Data in this exercise —

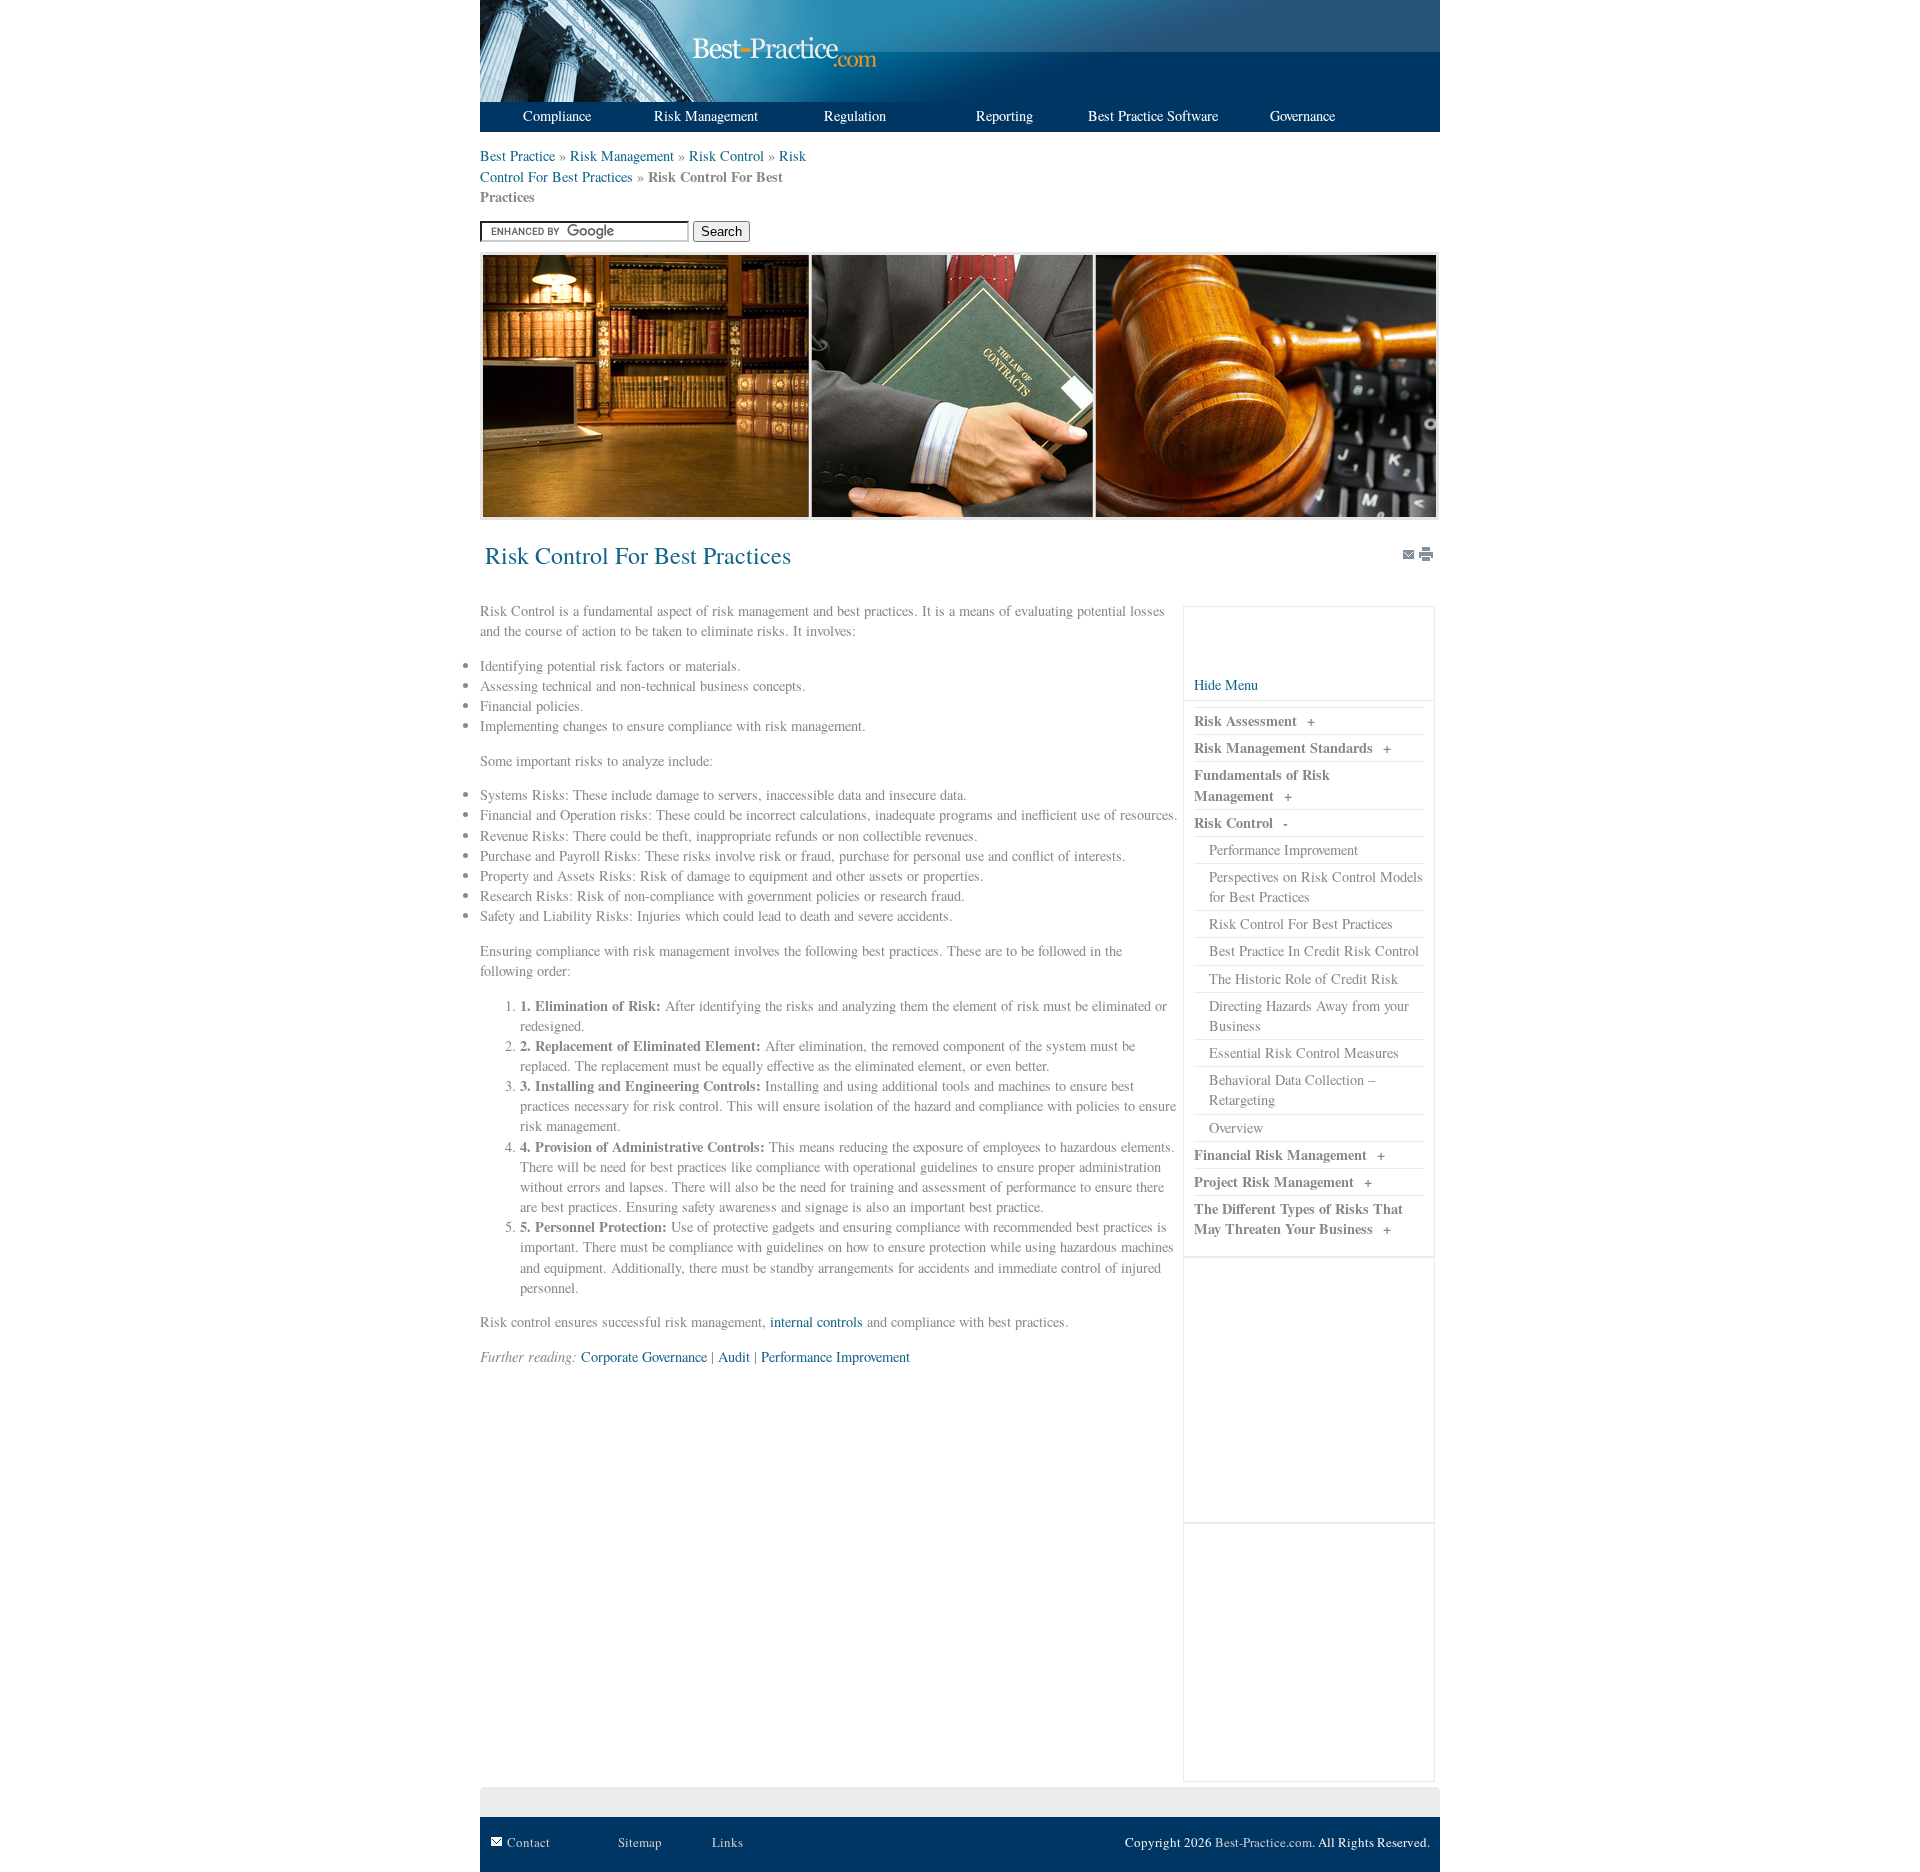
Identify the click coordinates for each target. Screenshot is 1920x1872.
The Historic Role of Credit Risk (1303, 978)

==

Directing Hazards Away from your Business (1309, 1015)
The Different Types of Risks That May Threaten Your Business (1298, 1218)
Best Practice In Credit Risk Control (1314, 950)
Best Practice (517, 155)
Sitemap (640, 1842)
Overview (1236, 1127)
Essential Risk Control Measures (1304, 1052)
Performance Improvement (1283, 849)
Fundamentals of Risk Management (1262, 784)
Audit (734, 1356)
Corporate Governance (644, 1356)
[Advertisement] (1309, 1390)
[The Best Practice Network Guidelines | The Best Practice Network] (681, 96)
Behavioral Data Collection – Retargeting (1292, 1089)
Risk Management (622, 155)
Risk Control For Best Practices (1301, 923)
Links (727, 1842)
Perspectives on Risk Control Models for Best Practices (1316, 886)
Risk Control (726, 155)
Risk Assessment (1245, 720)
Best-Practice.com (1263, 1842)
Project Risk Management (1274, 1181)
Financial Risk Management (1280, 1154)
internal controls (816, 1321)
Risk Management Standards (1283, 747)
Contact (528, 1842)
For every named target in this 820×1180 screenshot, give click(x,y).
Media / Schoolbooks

* * *

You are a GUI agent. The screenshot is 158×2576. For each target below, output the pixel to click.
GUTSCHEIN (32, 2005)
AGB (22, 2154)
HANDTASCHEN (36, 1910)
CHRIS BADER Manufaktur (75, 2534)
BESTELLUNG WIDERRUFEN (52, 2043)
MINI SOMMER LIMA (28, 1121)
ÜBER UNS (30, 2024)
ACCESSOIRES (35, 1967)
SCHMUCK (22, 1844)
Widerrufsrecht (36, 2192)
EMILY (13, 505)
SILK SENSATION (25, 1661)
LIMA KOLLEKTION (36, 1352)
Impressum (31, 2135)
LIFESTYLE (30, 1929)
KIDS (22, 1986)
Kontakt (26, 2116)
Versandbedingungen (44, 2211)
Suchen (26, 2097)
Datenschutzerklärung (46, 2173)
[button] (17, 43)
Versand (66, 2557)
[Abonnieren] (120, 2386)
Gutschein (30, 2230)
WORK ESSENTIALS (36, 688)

Task to carry out — The lines above from the one with "Identify the click" through the one with "The Historic Role of Credit Risk (1303, 978)" are to be duplicated exactly, ends included, with nothing added.

Finished task —
Identify the click coordinates for each target. Screenshot is 1920x1872.
The Historic Role of Credit Risk (1303, 978)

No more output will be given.